• _Prompt_
Give back the listing word for word, from top to bottom.

• _Data for analysis_
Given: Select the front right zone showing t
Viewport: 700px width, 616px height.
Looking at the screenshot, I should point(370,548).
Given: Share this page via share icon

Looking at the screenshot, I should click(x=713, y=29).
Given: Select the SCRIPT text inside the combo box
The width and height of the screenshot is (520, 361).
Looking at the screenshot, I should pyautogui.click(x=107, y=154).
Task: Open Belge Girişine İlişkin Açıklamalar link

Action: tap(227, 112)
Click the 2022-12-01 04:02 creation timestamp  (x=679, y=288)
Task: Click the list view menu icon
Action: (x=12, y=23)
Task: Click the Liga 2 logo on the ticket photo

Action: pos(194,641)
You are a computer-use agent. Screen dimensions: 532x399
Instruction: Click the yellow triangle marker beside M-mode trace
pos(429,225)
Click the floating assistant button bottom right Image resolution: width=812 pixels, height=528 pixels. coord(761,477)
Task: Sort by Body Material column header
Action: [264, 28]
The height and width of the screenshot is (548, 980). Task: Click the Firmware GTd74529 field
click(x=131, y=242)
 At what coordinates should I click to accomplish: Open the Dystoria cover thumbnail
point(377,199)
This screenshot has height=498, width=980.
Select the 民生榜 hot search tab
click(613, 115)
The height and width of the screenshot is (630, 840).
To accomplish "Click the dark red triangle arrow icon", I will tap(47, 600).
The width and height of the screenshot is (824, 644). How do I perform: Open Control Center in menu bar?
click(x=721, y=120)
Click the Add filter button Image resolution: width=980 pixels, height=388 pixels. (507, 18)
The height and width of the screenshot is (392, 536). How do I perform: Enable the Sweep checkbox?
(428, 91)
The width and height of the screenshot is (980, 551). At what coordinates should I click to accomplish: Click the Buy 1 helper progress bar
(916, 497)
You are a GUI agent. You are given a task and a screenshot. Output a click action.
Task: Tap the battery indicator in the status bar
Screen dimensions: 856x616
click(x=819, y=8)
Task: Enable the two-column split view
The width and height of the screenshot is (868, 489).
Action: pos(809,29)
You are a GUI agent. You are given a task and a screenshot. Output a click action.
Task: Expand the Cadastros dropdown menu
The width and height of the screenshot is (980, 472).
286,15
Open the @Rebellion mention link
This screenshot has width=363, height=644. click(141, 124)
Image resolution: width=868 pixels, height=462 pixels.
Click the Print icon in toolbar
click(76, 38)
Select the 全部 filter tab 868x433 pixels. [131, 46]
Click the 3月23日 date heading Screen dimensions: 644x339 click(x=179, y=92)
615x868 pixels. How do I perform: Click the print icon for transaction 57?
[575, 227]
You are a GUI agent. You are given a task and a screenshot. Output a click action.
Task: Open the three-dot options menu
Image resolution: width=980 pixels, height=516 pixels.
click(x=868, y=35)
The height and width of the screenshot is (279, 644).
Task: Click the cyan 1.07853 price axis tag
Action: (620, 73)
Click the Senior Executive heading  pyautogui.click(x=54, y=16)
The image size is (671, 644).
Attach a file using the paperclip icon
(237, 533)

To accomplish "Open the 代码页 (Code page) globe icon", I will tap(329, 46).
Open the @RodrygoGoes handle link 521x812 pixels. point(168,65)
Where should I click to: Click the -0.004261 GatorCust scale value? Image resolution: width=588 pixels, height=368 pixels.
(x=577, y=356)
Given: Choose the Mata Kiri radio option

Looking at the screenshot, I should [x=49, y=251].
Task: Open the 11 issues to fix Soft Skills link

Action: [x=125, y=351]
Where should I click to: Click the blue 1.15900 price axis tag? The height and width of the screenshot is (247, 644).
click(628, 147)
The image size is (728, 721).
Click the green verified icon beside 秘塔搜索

• _Result below_
Given: Select the front right zone showing t
Viewport: 700px width, 616px height.
Looking at the screenshot, I should point(370,548).
Given: Share this page via share icon

Looking at the screenshot, I should click(x=713, y=29).
Given: Select the SCRIPT text inside the combo box
The width and height of the screenshot is (520, 361).
Looking at the screenshot, I should pyautogui.click(x=107, y=154).
Task: Open Belge Girişine İlişkin Açıklamalar link

Action: tap(227, 112)
Click the 2022-12-01 04:02 creation timestamp  (x=679, y=288)
Task: Click the list view menu icon
Action: (x=12, y=23)
Task: Click the Liga 2 logo on the ticket photo

Action: pos(194,641)
You are a computer-use agent. Screen dimensions: 532x399
Instruction: Click the yellow triangle marker beside M-mode trace
pos(429,225)
Click the floating assistant button bottom right Image resolution: width=812 pixels, height=528 pixels. coord(761,477)
Task: Sort by Body Material column header
Action: [264, 28]
The height and width of the screenshot is (548, 980). Task: Click the Firmware GTd74529 field
click(x=131, y=242)
 At what coordinates should I click to accomplish: Open the Dystoria cover thumbnail
point(377,199)
This screenshot has height=498, width=980.
Select the 民生榜 hot search tab
click(613, 115)
The height and width of the screenshot is (630, 840).
To accomplish "Click the dark red triangle arrow icon", I will tap(47, 600).
The width and height of the screenshot is (824, 644). How do I perform: Open Control Center in menu bar?
click(x=721, y=120)
Click the Add filter button Image resolution: width=980 pixels, height=388 pixels. (507, 18)
The height and width of the screenshot is (392, 536). How do I perform: Enable the Sweep checkbox?
(428, 91)
The width and height of the screenshot is (980, 551). At what coordinates should I click to accomplish: Click the Buy 1 helper progress bar
(916, 497)
You are a GUI agent. You are given a task and a screenshot. Output a click action.
Task: Tap the battery indicator in the status bar
Screen dimensions: 856x616
click(x=819, y=8)
Task: Enable the two-column split view
The width and height of the screenshot is (868, 489).
Action: pos(809,29)
You are a GUI agent. You are given a task and a screenshot. Output a click action.
Task: Expand the Cadastros dropdown menu
The width and height of the screenshot is (980, 472).
286,15
Open the @Rebellion mention link
This screenshot has width=363, height=644. click(141, 124)
Image resolution: width=868 pixels, height=462 pixels.
Click the Print icon in toolbar
click(76, 38)
Select the 全部 filter tab 868x433 pixels. [131, 46]
Click the 3月23日 date heading Screen dimensions: 644x339 click(x=179, y=92)
615x868 pixels. How do I perform: Click the print icon for transaction 57?
[575, 227]
You are a GUI agent. You are given a task and a screenshot. Output a click action.
Task: Open the three-dot options menu
Image resolution: width=980 pixels, height=516 pixels.
click(x=868, y=35)
The height and width of the screenshot is (279, 644).
Task: Click the cyan 1.07853 price axis tag
Action: (620, 73)
Click the Senior Executive heading  pyautogui.click(x=54, y=16)
The image size is (671, 644).
Attach a file using the paperclip icon
(237, 533)

To accomplish "Open the 代码页 (Code page) globe icon", I will tap(329, 46).
Open the @RodrygoGoes handle link 521x812 pixels. point(168,65)
Where should I click to: Click the -0.004261 GatorCust scale value? Image resolution: width=588 pixels, height=368 pixels.
(x=577, y=356)
Given: Choose the Mata Kiri radio option

Looking at the screenshot, I should [x=49, y=251].
Task: Open the 11 issues to fix Soft Skills link

Action: [x=125, y=351]
Where should I click to: Click the blue 1.15900 price axis tag? The height and width of the screenshot is (247, 644).
click(628, 147)
The image size is (728, 721).
Click the green verified icon beside 秘塔搜索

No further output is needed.